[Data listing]
<<<<
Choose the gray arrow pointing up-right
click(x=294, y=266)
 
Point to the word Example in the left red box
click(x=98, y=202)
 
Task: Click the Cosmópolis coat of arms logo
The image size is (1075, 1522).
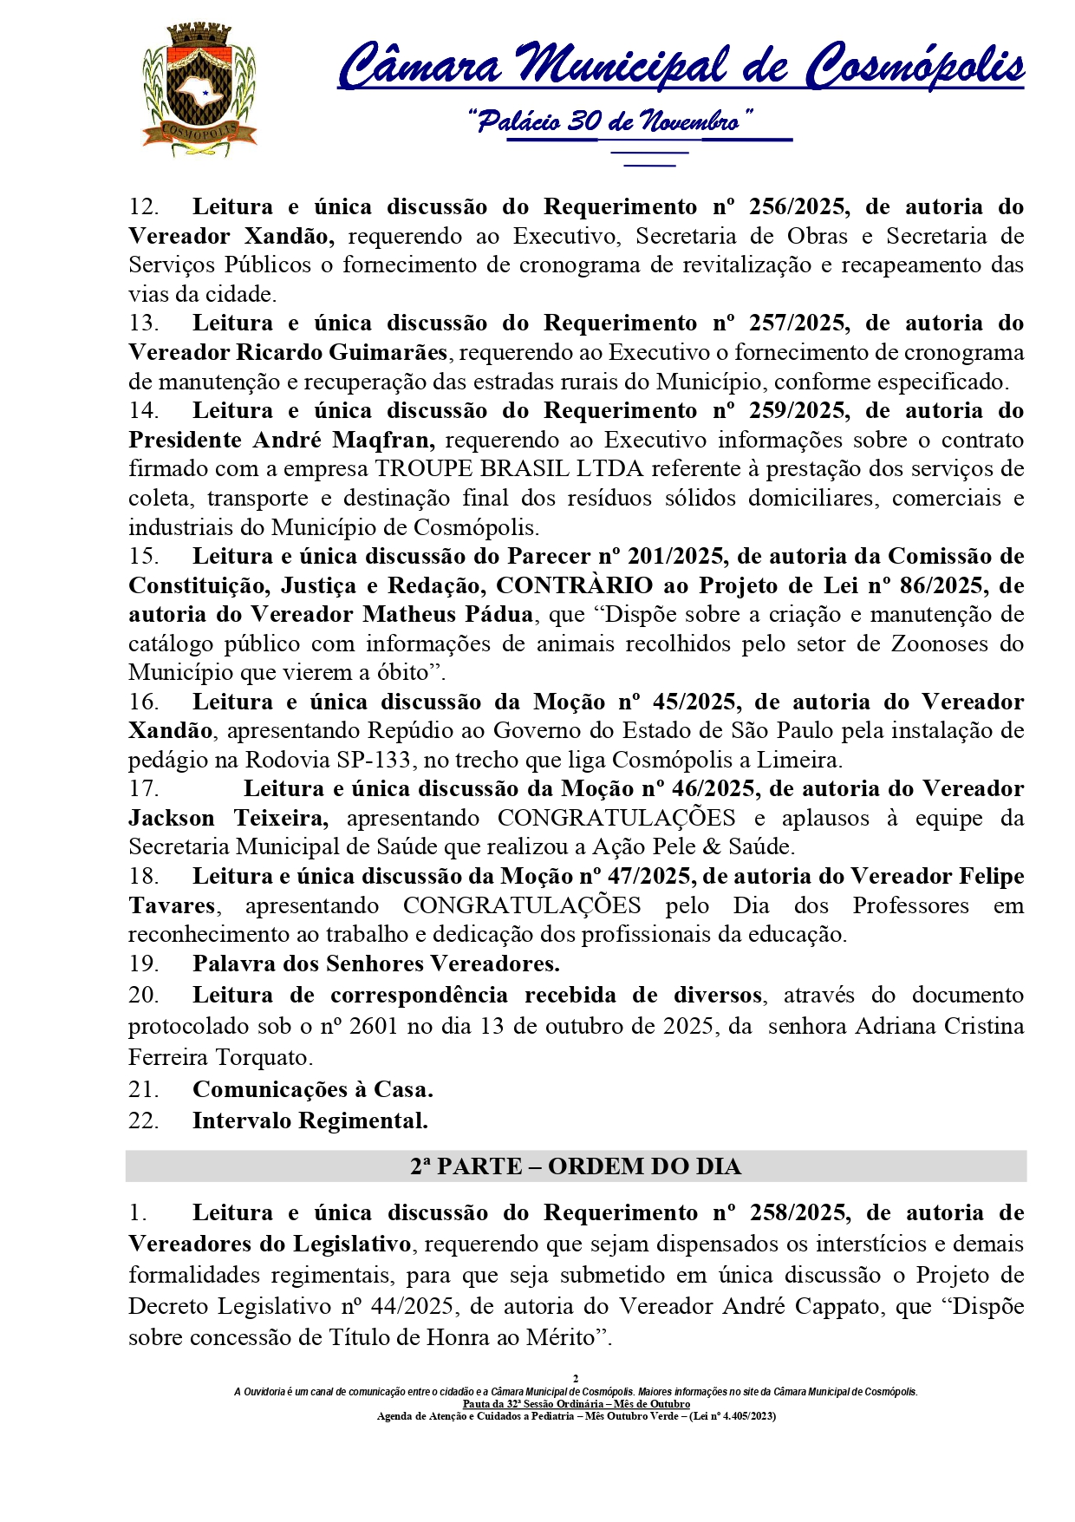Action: click(199, 90)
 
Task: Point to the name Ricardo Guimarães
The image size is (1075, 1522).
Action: click(342, 352)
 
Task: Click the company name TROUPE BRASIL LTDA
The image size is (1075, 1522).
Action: click(509, 469)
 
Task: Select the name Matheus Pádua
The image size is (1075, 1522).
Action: click(448, 615)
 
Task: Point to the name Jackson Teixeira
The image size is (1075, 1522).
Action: click(228, 818)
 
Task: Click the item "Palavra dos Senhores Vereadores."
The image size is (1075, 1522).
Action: click(376, 963)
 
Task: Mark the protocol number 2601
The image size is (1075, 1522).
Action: click(375, 1027)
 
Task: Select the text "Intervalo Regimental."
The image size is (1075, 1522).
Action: click(310, 1120)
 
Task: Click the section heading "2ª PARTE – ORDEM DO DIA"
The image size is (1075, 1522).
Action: click(576, 1166)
>>>>
§ What you will do: Swap every "image size" in the data above for "screenshot size" and reproduce the data with everything else unchanged. Leave the pictures out of your answer.

§ Result:
Choose the gray arrow pointing up-right
click(x=294, y=266)
 
Point to the word Example in the left red box
click(x=98, y=202)
 
Task: Click the Cosmópolis coat of arms logo
The screenshot size is (1075, 1522).
Action: click(199, 90)
 
Task: Point to the name Ricardo Guimarães
The screenshot size is (1075, 1522).
Action: click(342, 352)
 
Task: Click the company name TROUPE BRASIL LTDA
The screenshot size is (1075, 1522).
Action: click(509, 469)
 
Task: Select the name Matheus Pádua
The screenshot size is (1075, 1522).
Action: click(448, 615)
 
Task: Point to the name Jackson Teixeira
The screenshot size is (1075, 1522).
Action: click(228, 818)
 
Task: Click the item "Palavra dos Senhores Vereadores."
The screenshot size is (1075, 1522).
Action: click(376, 963)
 
Task: Mark the protocol number 2601
The screenshot size is (1075, 1522).
Action: click(375, 1027)
 
Task: Select the text "Intervalo Regimental."
The screenshot size is (1075, 1522).
Action: click(310, 1120)
 
Task: Click the section heading "2ª PARTE – ORDEM DO DIA"
The screenshot size is (1075, 1522).
Action: click(576, 1166)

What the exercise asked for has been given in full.